Der Mittwoch steigerte sich dann erst durch Videocracy, wieder eine Dokumentation, diesmal über Silvio Berlusconi und seine “Machenschaften” in Italien. Gut inszeniert und informativ mit viel Kritik an dem gesamten System und an manchen Stellen so skurril, dass man vor Schreck sich das Lachen nicht verkneifen konnte. Das Highlight unserer Filmfestwoche war dann aber The Myth of American Sleepover, das Coming-of-Age Drama von Regisseur David Robert Mitchell, einem äußerst sympathischen Mann, der in einer schönen und interessanten Geschichte verpackt die Probleme und Erlebnisse von US-Teenagern anhand der dort üblichen “Übernachtungsparties” aufzeigt. Wir wussten schon direkt nach dem Film, dass das wohl unser Highlight des Filmfestes gewesen ist, denn es passiert leider immer seltener, dass man solche Perlen entdeckt. Ich hoffe sehr für Mitchell, dass er einen deutschen Verleih für seinen Film findet!
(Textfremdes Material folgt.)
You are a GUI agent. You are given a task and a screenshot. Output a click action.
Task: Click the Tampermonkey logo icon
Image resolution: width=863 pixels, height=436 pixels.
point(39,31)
Abends haben wir uns dann noch die Dokumentation – ja es war sehr Doku-lastig dieses Jahr – Life 2.0 angesehen, die sich mit Second Life und den Menschen bzw. Avataren darin beschäftigt. Handwerklich gut gemacht deckt er leider nur einen kleinen – aber nicht uninteressanten – Teil des kompletten Spektrums ab. Da ich selbst ebenfalls jahrelang aktiv im Second Life war wollte ich diese Doku unbedingt und wurde nicht enttäuscht. Einzig die Diskussion mit dem Regisseur nach dem Film fiel mir ein wenig zu kurz bzw. zu oberflächlich aus. Das lag aber wohl vorallem daran, dass gerade mal drei oder vier Leute im Saal waren, die SL jemals selbst “erlebt” haben und dadurch wäre ein Gespräch in diese Richtung vermutlich zu weit gegangen.

Von den restlichen Filmen ist dann sicherlich noch Brothers zu erwähnen. Der starbesetzte Streifen kann durchaus unterhalten und ist spannend anzusehen, allerdings gibt es dennoch einige Kritikpunkte an der Geschichte und Umsetzung, denn hier hätte man noch dichter inszenieren und damit den Zuschauer vom Hocker reißen können.

Insgesamt war es für uns ein recht ruhiges und gemutliches Filmfest. Auch wenn 12 Filme in einer Filmfestwoche sehr wenig sind so glaube ich dennoch, dass wir einen guten Querschnitt mitgenommen haben. Irgendwie passte das Programm nicht so recht zu uns dieses Jahr. Aber allein für die Perle The Myth of American Sleepover hat es sich schon wieder gelohnt. Vielleicht wird es im nächsten Jahr wieder besser – wir werden sicher wieder dabei sein!